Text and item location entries

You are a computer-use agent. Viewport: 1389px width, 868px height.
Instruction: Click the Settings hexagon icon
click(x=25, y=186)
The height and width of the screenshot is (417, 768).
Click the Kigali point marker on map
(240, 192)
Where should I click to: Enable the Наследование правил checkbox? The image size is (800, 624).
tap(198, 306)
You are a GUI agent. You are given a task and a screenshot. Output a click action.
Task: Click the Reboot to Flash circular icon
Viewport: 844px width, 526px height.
--
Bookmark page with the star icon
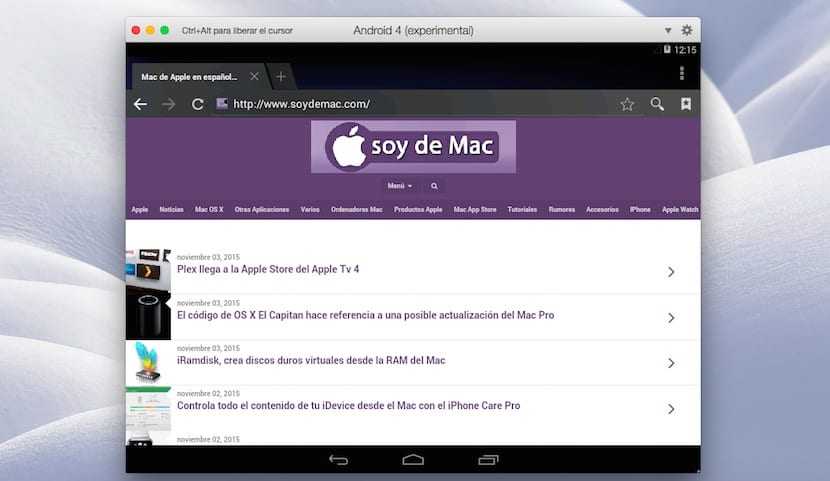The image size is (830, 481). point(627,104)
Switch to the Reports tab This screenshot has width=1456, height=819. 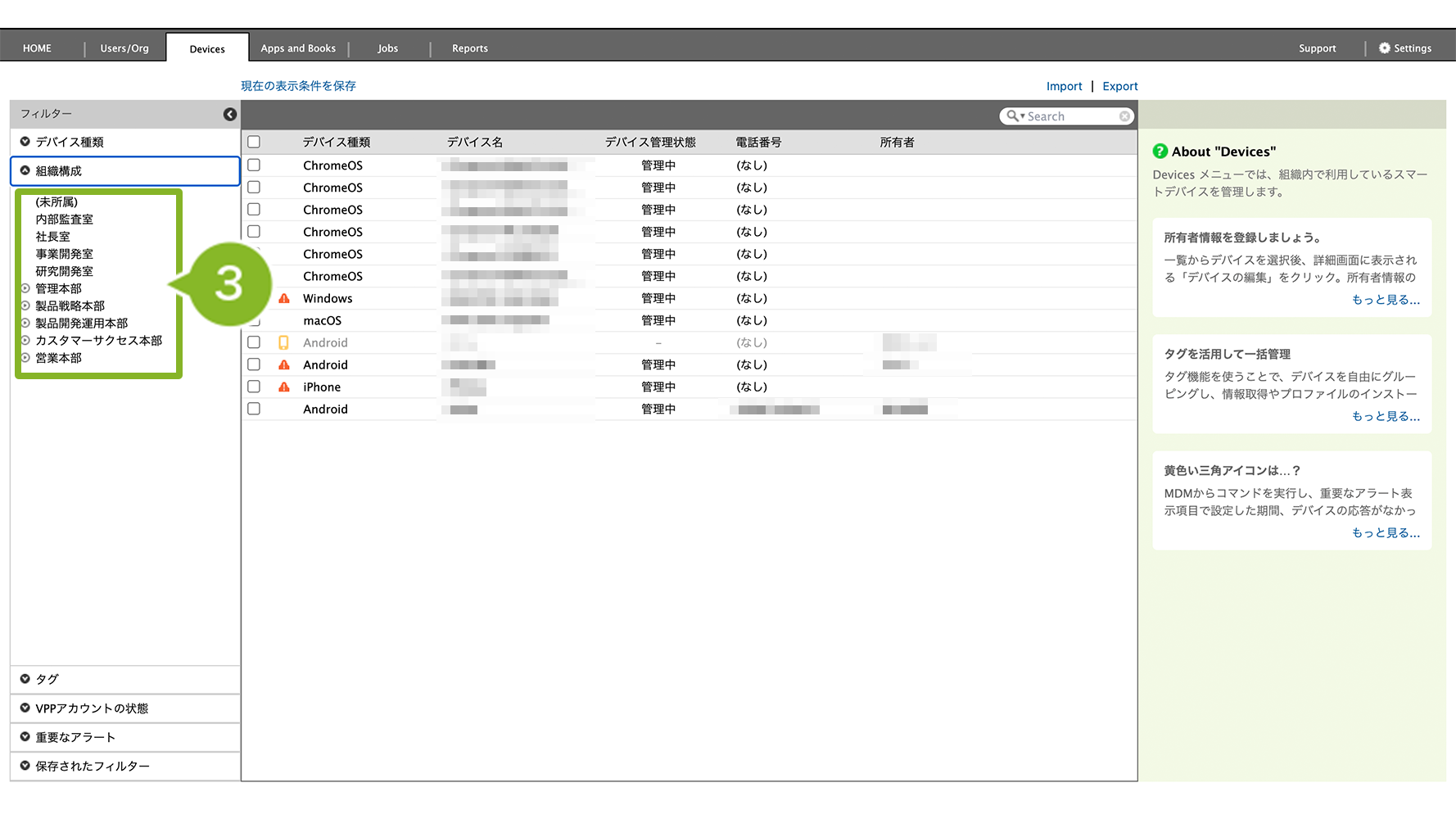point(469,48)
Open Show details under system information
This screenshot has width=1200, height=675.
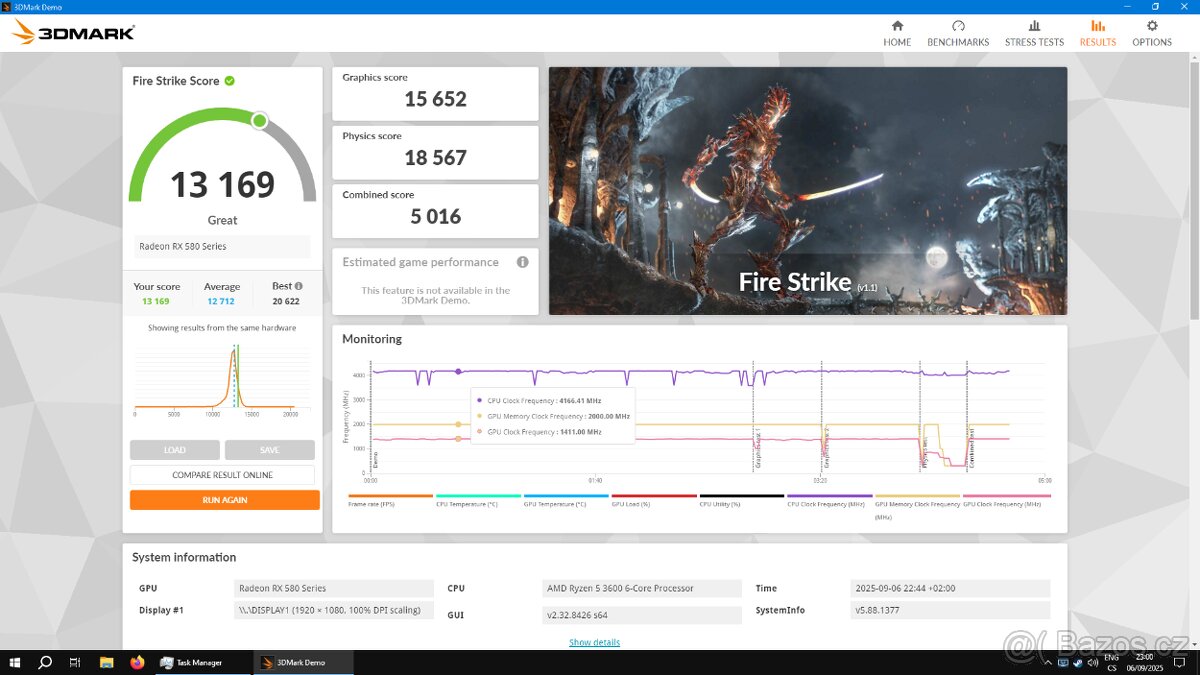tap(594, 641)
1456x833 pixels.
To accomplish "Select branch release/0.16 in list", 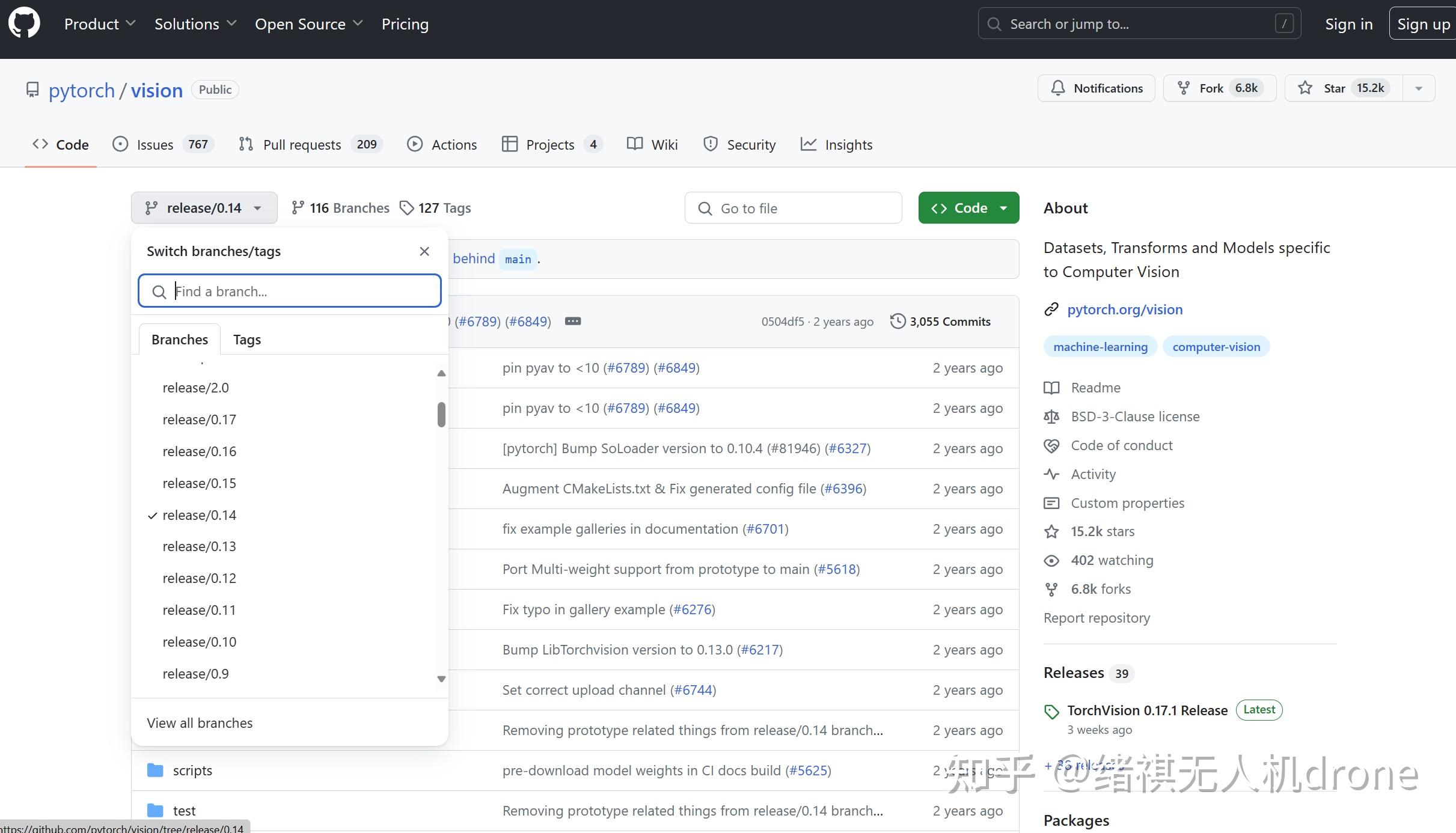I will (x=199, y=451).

### Task objective
Reproduce the portion of the records above that begins with the line containing "The height and" and ends with the line containing "tap(198, 306)", including both of those lines.

### Final answer
The height and width of the screenshot is (417, 768).
Click the Kigali point marker on map
(240, 192)
Where should I click to: Enable the Наследование правил checkbox? The image size is (800, 624).
tap(198, 306)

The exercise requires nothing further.